Después de permanecer unos días en la ciudad de La Ceiba, junto con un reducido grupo de colaboradores cubanos de la salud, cuyos integrantes nos acogieron como hermanos, el fotógrafo y yo, por ese entonces periodista del diario Granma, cumplimos un compromiso: viajar a Roatán, una de las tres Islas de la Bahía, asentadas al norte de la costa hondureña. Las otras dos son Utila y Guanaja.
Cuando distribuyeron a los médicos y enfermeros y enfermeras por las diferentes regiones del país le correspondió al doctor camagüeyano Andrés Dandie Marchellet, un excelente pediatra, volar hasta Roatán, donde laboraría en el hospital principal, pero sería el único compatriota allá. Al despedirse me dijo: “Caramba, periodista, no dejes de ir a verme…, la nostalgia me va a matar”.
Bien temprano en la mañana llegamos el fotógrafo y yo al aeropuerto Golosón y compramos los boletos (nada baratos, por cierto). Antes de despuntar el sol estábamos dentro de un avión de pequeño porte de Aerolínea Sosa (lleva el apellido del dueño). Despegó y como a los 10 minutos un aguacero dijo “aquí estoy y los acompañaré hasta Roatán”. A medio andar sentí caer algo en mi cabeza y eran gotas de lluvia que se filtraban por el fuselaje de la vieja nave de fabricación checa. No comenté nada, pero el temor aumentó.
Con pésimas condiciones climatológicas aterrizamos en el aeropuerto de la isla, donde nos esperaba el doctor cubano. En un yipe nos trasladamos hasta el hospital donde laboraba. Con orgullo nos presentó a todo el personal médico y paramédico. Ya Andrés era muy querido por toda la población del lugar. Allí nunca había permanecido de manera fija un pediatra y la cantidad de niños residentes era considerable, sobre todo en las comunidades formadas por los garífunas (grupo étnico descendiente de africanos y aborígenes originarios de varias regiones de Centroamérica y el Caribe), con quienes compartimos poco más tarde.
Andrés nos habló de que ya no se sentía tan solo y aunque extrañaba su casa y la familia, había hecho muy buenos amigos que lo atendían y visitaban. Nos invitó a un recorrido por la bella isla, dedicada fundamentalmente a un turismo muy caro, con excelentes hoteles, casi todos con categoría de Cinco Estrellas y construidos muy cercanos a las playas, muy parecidas a la de Varadero y las de los cayos del norte de Cuba.

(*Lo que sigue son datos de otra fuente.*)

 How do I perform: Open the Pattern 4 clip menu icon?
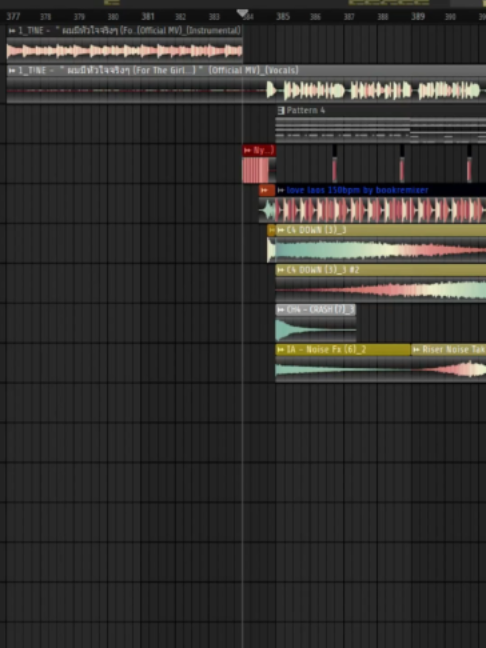tap(281, 110)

“Los llevaré a la casa de Julio Iglesias”, dijo y enseguida pensamos que era una broma. El yipe se desvió a la derecha y paró justo en el parqueo de una residencia muy ostentosa, de color azul claro, parecida en su estructura exterior a un castillo medieval. Nos bajamos aún con dudas, llegamos a la puerta y un señor muy bien vestido saludó al colaborador cubano, quien le pidió nos dejara pasar para apreciar los bellos interiores. En el centro, una piscina enorme, con agua muy transparente, invitaba a un chapuzón. Andrés nos explicó que era una de las mansiones que el popular intérprete español tenía en varias regiones del mundo “Casi nunca viene por aquí, pero aquí tiene una casa”, manifestó, y emprendimos de nuevo el recorrido.
La otra cara de la moneda la encontramos en las comunidades garífunas asentadas en la costa norte de la isla. Personas amables, que hablan su propio idioma o el inglés, nos transmitieron el agradecimiento por la presencia del médico cubano después del paso devastador del huracán Mitch. El líder de la denominada Coxen Hole, una de las más pobladas, apuntó en un español bastante atropellado que el colaborador había llegado como un Dios salvador, pues los niños se enfermaban y había que trasladarlos en avión o barco a la ciudad de la Ceiba y muchas familias no tenían “pisto” (dinero) para pagar el pasaje. Entonces, morían por enfermedades perfectamente curables.
Nos despedimos de ellos, no sin antes hacernos algunas fotos, estrecharles las manos y cargar a los más pequeños.
En el reducido hospedaje de madera donde vivía el colaborador cubano terminamos de hacer la entrevista y como buenos cubanos al fin, sellamos el encuentro con un brindis, roncito por medio. “Bueno, se justifica, es domingo y ustedes están trabajando”, nos dijo el pediatra camagüeyano, lleno de alegría por nuestra presencia y el compromiso cumplido.
Al caer la tarde, el mismo avión nos trasladó a La Ceiba. Había sido una jornada maravillosa, sobre todo por conocer de primera mano lo que significa la estancia de un médico cubano en un sitio tan bello y a la vez tan desdichado por la pobreza extrema de muchos de sus habitantes, quienes no tienen forma alguna de pagar una consulta y mucho menos unos exámenes médicos.